It is a system that is designed for us to “run the race” twenty-four-seven — a society that demands superhuman feats, tireless motivation and intellectual verve in almost everything we do. You only need to look at the increasingly flooded job market, how dating apps and social media aggregate user’s data, or the hundreds of self improvement books that saturate the market. We’re all just trying to keep up in the marathon of success. But is it OK to tell yourself: I don’t think I can do this. I need a break. I need to unplug and not be overwhelmed with information saturation? For those of us who have not been blessed with that instant off switch, we will remain wired and alert — neurons firing even when we are so tired our eyes are burning in their sockets.

Sometimes anxiety goes undetected. Sometimes the underlying problem is unconscious, chemical or something hidden.

Anxiety symptoms that can lead to insomnia include:

  • Tension
  • Getting caught up in thoughts about past events
  • Excessive worrying about future events
  • Feeling overwhelmed by responsibilities
  • A general feeling of being overstimulated

So what can we do when we live in such a dynamic and overstimulated world obsessed with success? Simple: downsize. In Japan it is recognized as a symbol called kanji. It has 18 strokes and is learnt when children are in grade 6.

Collected data entries
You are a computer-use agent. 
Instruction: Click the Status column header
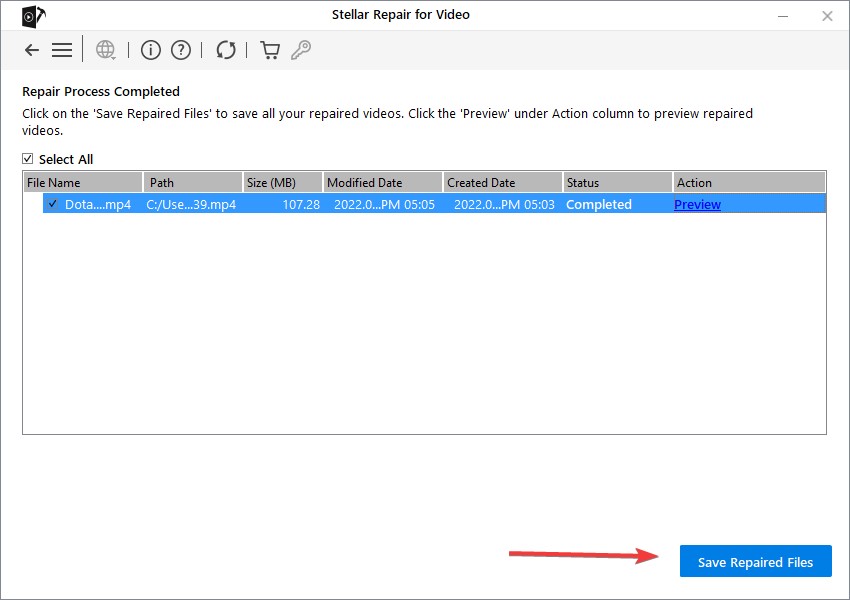(617, 183)
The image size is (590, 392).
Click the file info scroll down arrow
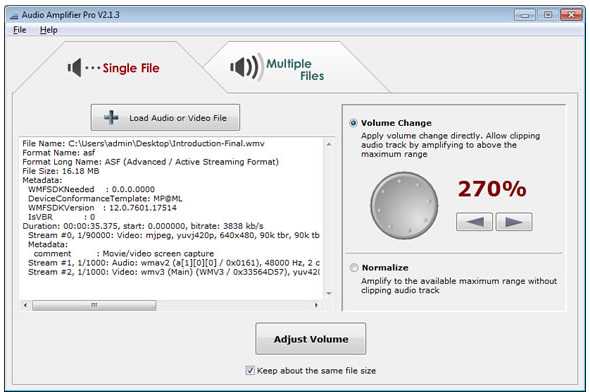pyautogui.click(x=329, y=293)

## TASK OBJECTIVE
Continue the passage on anxiety and an overstimulated society, starting right after its last sentence.

## TASK OUTPUT
Imagine choosing the way of simplicity — only choosing the things that truly benefit us. And not just limiting material objects, but our jobs, friendships, social groups and any time consuming obligations that may hinder our happiness, energy and health.


I decided to approach my desire for simplicity first by de-cluttering my life. I began closing certain email accounts, unsubscribing to 70 percent of my emails and removing all the apps that were not serving me any use. Apple now “offloads” these apps automatically, but why not just delete the clutter? Next I made a choice regarding how many shifts I wanted to work per week and limited them down to 3 shifts a week (not everyone has the luxury of doing this but it’s worth a try). I also spring-cleaned the house, rearranged the furniture (never been a Feng Shui guy but I’ll try anything) and threw away some old clothes. A renewing of the self can sometimes begin on the outside before journeying within.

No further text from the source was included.